■ ENTRIES PROVIDED:

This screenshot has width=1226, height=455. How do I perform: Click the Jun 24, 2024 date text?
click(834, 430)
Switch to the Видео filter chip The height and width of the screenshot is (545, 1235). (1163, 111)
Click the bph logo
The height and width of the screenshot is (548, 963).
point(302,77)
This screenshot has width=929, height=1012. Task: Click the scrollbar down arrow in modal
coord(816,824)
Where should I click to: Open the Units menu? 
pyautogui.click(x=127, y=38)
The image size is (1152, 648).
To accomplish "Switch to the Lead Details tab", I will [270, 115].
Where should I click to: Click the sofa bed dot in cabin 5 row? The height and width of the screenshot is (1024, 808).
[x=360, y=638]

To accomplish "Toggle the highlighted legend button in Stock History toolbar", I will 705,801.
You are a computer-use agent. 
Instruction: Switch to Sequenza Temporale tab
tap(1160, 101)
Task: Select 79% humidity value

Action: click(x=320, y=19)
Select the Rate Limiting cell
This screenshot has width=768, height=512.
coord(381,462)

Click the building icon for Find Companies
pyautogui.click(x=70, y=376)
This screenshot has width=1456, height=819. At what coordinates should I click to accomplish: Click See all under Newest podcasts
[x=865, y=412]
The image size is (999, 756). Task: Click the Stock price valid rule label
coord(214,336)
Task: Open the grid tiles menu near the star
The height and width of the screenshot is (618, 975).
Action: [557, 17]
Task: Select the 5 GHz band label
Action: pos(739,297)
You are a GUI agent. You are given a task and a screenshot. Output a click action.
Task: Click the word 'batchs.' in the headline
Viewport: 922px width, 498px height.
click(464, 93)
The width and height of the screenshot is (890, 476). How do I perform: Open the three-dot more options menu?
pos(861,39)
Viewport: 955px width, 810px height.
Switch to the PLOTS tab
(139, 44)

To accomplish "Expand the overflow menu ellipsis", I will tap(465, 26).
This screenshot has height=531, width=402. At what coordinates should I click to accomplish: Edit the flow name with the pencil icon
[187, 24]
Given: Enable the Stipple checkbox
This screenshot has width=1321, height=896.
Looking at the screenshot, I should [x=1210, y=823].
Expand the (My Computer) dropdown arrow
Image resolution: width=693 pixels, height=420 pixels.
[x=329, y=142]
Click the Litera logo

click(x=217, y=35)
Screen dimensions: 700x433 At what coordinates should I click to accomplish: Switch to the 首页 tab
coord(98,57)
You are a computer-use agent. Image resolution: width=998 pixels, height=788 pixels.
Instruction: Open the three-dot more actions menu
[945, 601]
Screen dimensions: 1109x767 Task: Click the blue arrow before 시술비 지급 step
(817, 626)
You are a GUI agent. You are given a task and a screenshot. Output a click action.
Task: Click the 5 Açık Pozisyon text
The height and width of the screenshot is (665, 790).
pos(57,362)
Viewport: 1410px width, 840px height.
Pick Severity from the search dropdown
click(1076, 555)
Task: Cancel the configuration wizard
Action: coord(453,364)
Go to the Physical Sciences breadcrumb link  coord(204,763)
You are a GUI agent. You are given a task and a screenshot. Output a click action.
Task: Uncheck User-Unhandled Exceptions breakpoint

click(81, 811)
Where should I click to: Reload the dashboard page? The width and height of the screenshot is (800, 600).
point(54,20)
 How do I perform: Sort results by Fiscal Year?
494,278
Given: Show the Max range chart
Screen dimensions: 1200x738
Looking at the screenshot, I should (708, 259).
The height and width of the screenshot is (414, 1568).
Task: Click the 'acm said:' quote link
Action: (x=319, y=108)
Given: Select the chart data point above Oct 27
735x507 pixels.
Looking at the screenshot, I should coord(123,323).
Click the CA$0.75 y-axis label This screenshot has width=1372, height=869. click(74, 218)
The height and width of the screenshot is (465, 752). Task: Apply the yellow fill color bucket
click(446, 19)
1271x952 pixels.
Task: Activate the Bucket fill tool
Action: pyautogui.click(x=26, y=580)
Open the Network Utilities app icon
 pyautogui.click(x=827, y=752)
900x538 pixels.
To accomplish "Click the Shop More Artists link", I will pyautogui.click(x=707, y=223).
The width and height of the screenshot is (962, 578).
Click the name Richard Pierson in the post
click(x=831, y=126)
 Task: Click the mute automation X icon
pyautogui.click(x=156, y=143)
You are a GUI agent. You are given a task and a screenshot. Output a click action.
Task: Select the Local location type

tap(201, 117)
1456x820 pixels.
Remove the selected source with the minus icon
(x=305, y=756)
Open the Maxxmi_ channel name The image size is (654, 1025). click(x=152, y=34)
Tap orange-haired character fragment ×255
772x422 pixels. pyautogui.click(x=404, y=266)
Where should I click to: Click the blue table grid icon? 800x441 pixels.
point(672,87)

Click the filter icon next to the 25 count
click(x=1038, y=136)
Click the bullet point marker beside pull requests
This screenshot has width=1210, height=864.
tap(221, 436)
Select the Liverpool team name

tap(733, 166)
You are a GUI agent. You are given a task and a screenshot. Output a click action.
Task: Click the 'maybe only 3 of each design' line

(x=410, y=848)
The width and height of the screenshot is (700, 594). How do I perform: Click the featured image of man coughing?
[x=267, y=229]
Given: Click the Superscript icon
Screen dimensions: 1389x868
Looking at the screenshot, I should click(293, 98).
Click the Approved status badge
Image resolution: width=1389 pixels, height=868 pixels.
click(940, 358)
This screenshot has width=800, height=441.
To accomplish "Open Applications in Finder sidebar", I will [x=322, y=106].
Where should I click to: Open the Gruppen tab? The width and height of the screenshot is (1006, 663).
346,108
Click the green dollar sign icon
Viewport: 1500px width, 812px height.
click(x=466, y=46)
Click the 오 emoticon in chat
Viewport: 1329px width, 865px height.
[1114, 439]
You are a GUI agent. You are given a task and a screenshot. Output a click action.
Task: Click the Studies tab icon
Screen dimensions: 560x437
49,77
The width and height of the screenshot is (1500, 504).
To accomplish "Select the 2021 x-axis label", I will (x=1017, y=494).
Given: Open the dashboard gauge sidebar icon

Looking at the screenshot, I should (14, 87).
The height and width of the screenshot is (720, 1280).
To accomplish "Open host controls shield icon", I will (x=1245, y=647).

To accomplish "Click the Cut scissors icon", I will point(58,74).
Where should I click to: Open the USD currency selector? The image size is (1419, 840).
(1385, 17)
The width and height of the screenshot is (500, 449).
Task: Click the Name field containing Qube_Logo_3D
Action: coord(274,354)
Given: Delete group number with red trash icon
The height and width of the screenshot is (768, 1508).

■ TASK: Copy each line holding the word "Expand" from the listing above.

■ RESPONSE BELOW:
To accomplish "Expand the overflow menu ellipsis", I will tap(465, 26).
Expand the (My Computer) dropdown arrow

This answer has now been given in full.